Directive
Copy the skate shop article below word for word, from its title through its last sentence.

Text provided
####

Let’s Talk Shop:
Seven Things Every Shop Should Be Doing Right Now (But Aren’t)
By Bud Stratford
Monday, February 19th, 2018

 

As I mentioned in my “Through The Eyes Of A Traveling Skater” article (printed in the January issue; you can see it here), I spent the better part of 2017 on tour scoping out skate shops all over the southwest. I spent a lot of my summer being un-pleasantly surprised at how disappointed I was in the core, brick-and-mortar skate shop.

If you ask the brick-and-mortar what the biggest threat is to their business, they’ll be really quick to point out a whole smorgasbord of external threats. I know this, and I know this well; I spent the entirety of last summer doing exactly that.

The answers were predictable enough: Amazon. The Internet. Crap-ass profit margins. Severely broken (and ancient) distribution channels that spread a thick oversupply of product everywhere. Small brands (and big brands) utilizing Direct-To-Consumer strategies. A lack of BRA and IASC initiative or support. The list goes on and on. But the one thing that I almost never hear from shops, is how they might be to blame for their own failures, or how they may be a very real threat to themselves.

 

 

The things that struck me the most this past summer, were the things that I didn’t experience out on the road. The things that were clearly missing; those were the things that I remember the most. Below, every shop in the country will find a quick-hit list of what was lacking on my Summer Tour 2017.

I’m publishing this piece as an open challenge to retailers everywhere: Fix This Shit. Help make my Summer Camper Tour 2018 far better than the 2017 version was.

####

Exercise data
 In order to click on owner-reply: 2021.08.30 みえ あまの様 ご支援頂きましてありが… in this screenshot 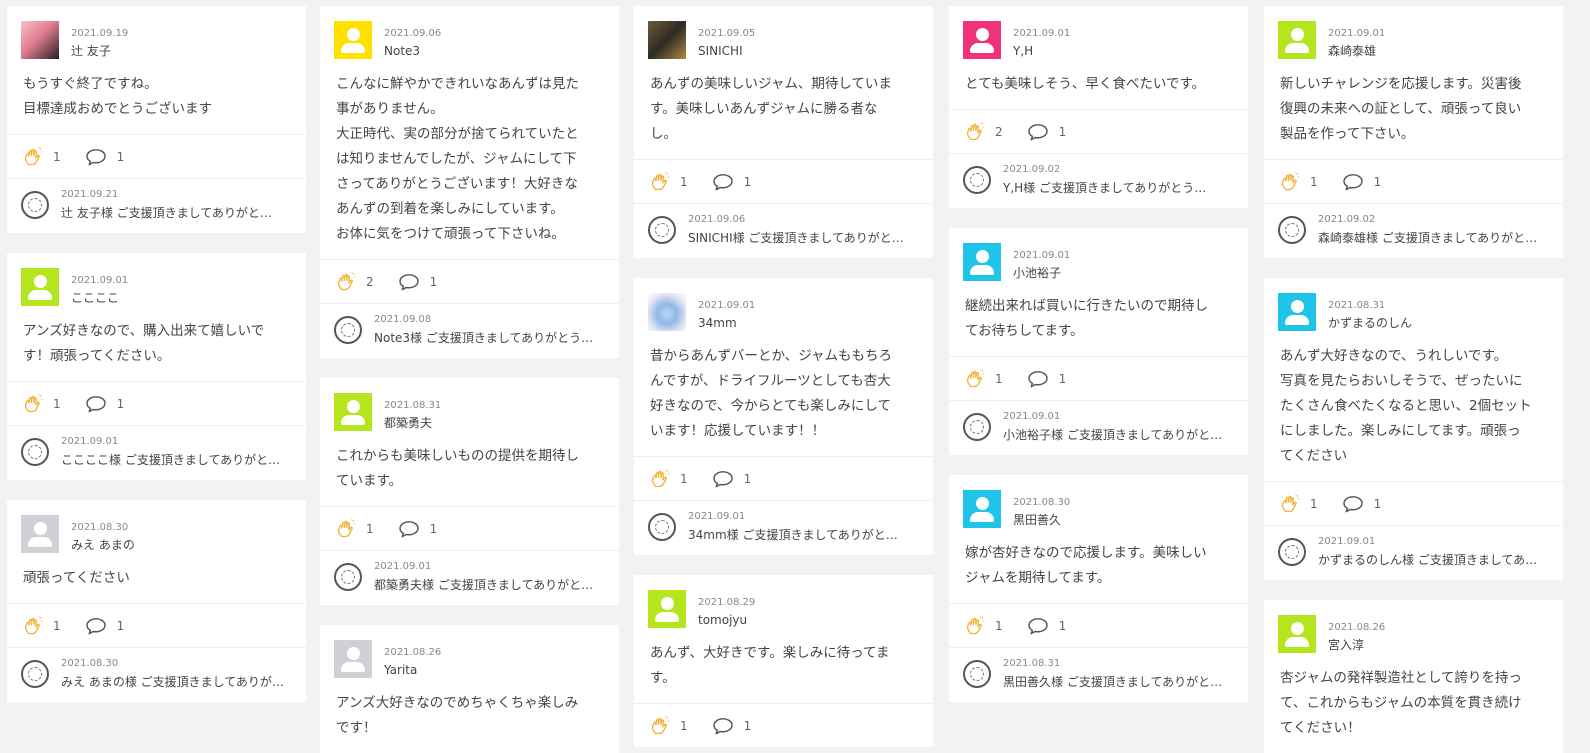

####

Result for this task
Let’s Talk Shop:
Seven Things Every Shop Should Be Doing Right Now (But Aren’t)
By Bud Stratford
Monday, February 19th, 2018

 

As I mentioned in my “Through The Eyes Of A Traveling Skater” article (printed in the January issue; you can see it here), I spent the better part of 2017 on tour scoping out skate shops all over the southwest. I spent a lot of my summer being un-pleasantly surprised at how disappointed I was in the core, brick-and-mortar skate shop.

If you ask the brick-and-mortar what the biggest threat is to their business, they’ll be really quick to point out a whole smorgasbord of external threats. I know this, and I know this well; I spent the entirety of last summer doing exactly that.

The answers were predictable enough: Amazon. The Internet. Crap-ass profit margins. Severely broken (and ancient) distribution channels that spread a thick oversupply of product everywhere. Small brands (and big brands) utilizing Direct-To-Consumer strategies. A lack of BRA and IASC initiative or support. The list goes on and on. But the one thing that I almost never hear from shops, is how they might be to blame for their own failures, or how they may be a very real threat to themselves.

 

 

The things that struck me the most this past summer, were the things that I didn’t experience out on the road. The things that were clearly missing; those were the things that I remember the most. Below, every shop in the country will find a quick-hit list of what was lacking on my Summer Tour 2017.

I’m publishing this piece as an open challenge to retailers everywhere: Fix This Shit. Help make my Summer Camper Tour 2018 far better than the 2017 version was.